Probably around 1gb, it was a few 3 minute videos for “talks about the important” which is mostly just Russian propaganda about how great the country is.

Um actuwally modern Windows is based off the Windows NT kernel that isn't 30 years old 🤓

Still from the early 2000s though so it's no excuse.

Edit: I am spreading misinformation online :3 I was thinking of its mainline Windows release.

Early 90s, NT 3.1 was released in 93. By release date, nearly 31 years old. First version that a significant number of people actually used was 4.0, 96, and the first consumers used was 2000. Development started in 89, as OS/2 3.0, then still a joint project with IBM.

For comparison, the first public Linux version dates to 91, 1.0 to 94, though Unix of course goes back to 69. Practically the only other thing still surviving from that era are IBM mainframes. In CS terms both are prehistorical, you can tell by how papers from back then aren't typeset in TeX, worse, are usually scans. Yet they somehow had it all pretty much already figured out and we're now often re-discovering insights that they simply didn't have the hardware to implement back then. Not impossible to implement back then but here's a fun one. And a modern walk-through through the thing.

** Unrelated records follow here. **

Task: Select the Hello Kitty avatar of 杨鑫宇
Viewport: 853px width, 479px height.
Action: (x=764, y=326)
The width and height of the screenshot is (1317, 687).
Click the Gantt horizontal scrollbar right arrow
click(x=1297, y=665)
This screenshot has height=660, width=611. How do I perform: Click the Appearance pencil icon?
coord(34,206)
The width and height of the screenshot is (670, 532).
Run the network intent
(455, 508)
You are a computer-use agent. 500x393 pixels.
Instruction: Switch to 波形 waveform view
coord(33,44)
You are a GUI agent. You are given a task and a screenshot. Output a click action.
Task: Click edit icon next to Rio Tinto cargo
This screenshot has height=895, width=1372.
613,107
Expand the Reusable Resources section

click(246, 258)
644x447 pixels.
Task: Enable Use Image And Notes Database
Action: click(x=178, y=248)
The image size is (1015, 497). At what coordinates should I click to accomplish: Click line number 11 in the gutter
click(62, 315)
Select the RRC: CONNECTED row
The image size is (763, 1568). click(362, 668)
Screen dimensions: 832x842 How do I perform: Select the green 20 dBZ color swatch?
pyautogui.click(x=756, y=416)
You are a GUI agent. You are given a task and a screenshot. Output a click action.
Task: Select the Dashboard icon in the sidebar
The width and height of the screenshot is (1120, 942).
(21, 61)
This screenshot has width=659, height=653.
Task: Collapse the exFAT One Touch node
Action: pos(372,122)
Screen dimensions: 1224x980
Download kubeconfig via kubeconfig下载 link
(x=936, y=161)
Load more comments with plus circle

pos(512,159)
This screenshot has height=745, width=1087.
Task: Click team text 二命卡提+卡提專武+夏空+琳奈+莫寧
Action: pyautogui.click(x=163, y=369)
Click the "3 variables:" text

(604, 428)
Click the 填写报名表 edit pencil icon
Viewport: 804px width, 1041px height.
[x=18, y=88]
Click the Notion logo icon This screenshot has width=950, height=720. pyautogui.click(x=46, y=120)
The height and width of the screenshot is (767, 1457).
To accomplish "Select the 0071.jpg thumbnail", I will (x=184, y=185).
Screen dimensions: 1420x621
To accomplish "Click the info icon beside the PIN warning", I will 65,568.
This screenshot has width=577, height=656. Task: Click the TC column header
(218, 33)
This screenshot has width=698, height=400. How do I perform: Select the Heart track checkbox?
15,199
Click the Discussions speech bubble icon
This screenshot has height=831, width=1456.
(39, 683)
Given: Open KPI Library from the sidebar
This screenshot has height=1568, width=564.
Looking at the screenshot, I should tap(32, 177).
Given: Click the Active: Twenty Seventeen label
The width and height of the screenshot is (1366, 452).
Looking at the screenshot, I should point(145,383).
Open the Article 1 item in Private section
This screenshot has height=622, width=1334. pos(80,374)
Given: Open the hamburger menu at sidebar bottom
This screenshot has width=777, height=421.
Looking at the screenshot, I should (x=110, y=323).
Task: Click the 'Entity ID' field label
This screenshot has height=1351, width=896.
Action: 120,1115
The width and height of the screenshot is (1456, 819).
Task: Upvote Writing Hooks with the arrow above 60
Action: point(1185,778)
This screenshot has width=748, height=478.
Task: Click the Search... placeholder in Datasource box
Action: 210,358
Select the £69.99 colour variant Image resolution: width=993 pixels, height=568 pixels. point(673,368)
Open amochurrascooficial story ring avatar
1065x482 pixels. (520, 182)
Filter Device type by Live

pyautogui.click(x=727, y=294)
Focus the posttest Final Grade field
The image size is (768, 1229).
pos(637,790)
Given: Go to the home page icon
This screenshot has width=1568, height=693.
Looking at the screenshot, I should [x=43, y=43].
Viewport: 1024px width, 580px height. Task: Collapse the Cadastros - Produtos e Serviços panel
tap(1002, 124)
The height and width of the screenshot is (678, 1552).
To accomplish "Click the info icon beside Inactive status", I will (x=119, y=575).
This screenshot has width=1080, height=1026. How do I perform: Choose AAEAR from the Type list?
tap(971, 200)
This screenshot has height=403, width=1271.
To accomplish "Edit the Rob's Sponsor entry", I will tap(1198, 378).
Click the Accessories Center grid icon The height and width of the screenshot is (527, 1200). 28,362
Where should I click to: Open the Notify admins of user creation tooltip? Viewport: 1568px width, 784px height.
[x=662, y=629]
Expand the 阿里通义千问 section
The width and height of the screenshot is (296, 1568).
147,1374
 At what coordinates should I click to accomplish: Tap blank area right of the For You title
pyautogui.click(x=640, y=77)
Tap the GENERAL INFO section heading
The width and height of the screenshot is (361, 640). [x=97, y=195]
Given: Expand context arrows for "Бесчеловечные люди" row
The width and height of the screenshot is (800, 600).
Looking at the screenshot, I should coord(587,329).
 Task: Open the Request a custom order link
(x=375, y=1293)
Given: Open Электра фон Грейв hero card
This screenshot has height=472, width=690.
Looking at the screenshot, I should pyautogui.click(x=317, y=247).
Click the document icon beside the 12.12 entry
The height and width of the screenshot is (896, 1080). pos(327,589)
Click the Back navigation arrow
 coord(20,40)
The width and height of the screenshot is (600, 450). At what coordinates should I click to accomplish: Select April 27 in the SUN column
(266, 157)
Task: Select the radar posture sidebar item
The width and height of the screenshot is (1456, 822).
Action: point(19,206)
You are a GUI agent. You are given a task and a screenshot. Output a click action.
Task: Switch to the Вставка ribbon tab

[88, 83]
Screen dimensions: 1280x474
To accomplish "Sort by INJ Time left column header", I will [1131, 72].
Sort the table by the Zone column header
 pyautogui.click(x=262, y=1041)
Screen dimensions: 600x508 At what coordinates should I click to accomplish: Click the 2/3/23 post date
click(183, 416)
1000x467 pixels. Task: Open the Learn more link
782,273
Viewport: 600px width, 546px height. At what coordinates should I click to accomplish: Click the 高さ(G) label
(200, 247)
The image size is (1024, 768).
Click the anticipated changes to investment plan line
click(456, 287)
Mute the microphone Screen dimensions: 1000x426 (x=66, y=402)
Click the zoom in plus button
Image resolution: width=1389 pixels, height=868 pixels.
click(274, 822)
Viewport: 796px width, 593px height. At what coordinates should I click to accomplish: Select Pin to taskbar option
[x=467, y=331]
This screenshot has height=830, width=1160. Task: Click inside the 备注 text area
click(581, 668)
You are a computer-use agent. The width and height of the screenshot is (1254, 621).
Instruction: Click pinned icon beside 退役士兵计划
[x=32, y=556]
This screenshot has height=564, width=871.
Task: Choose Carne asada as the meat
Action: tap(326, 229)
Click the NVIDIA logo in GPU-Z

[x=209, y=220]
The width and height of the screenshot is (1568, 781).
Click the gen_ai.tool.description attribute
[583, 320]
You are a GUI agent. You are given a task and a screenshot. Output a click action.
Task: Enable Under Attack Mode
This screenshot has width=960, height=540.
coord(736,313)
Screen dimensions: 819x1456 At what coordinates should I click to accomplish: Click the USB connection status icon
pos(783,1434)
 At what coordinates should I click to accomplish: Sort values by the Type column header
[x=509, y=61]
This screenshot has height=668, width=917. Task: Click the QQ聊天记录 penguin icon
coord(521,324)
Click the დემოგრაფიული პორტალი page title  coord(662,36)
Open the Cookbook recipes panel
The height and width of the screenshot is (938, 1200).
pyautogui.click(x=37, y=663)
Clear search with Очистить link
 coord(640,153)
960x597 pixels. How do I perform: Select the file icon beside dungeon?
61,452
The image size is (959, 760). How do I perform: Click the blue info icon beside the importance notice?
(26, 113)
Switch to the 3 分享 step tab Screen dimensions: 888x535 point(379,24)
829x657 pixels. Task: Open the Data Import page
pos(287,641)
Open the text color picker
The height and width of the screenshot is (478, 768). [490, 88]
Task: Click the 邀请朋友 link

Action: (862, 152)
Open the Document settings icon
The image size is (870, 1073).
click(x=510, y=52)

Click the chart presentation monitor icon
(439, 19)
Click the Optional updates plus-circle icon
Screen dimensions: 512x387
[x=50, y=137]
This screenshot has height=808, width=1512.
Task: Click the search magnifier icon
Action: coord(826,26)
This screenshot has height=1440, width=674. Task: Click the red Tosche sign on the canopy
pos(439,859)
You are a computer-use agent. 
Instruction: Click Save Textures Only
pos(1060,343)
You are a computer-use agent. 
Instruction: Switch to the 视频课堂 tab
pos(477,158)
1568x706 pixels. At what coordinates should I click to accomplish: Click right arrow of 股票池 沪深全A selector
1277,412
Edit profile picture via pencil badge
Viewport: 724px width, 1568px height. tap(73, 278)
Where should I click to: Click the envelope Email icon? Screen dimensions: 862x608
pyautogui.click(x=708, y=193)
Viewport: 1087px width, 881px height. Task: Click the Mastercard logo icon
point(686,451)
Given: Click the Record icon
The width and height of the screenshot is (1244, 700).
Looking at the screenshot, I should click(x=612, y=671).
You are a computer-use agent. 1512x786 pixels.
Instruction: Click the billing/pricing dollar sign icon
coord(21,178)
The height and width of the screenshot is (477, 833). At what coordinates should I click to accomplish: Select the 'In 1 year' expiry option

NT 3.1 was released in 1993. But sure, the kernel has been reworked a lot since then.

And itself based on VMS, which was released in 1977.

Almost everything interesting about mass market operating systems was done in the 70s. Tons of academic work out there otherwise, but we'd have to rewrite everything to make good use of a lot of it.

L4 runs on billions of devices but it's mobile modems, car infotainment, and stuff. There's also been innovation generally in the mobile and restricted space, no desktop OS can manage application lifetimes quite as well as Android can: Because it needs to because you want both multitasking and fit everything into limited RAM.

The problem is really the "rewrite everything" part because to make current OSs much better you'd need to work on the interface between programs and OS, and not just piecemeal stuff like wayland. It was possible on mobile because everything was new, anyway, but on desktop? Truth be told our best bet at new standard APIs is wasm.

Good thing this never happens on other operating systems! If I had a dollar for every kernal panic I've seen...

If I had a dollar for every kernal panic I’ve seen…

you might be able to spell kernel panic

They are spelling it correctly, they are just using a commodore 64

I actually never recall seeing a kernel panic on fedora. Bugs that require a force restart to fix, which has the same effect as a kernel panic? Many times, but never an actual kernel panic.

One is made by a huge community and provided for free. The other is a proprietary blob sold in usability tiers.

For me, it was 3 or 4 times on my personal system.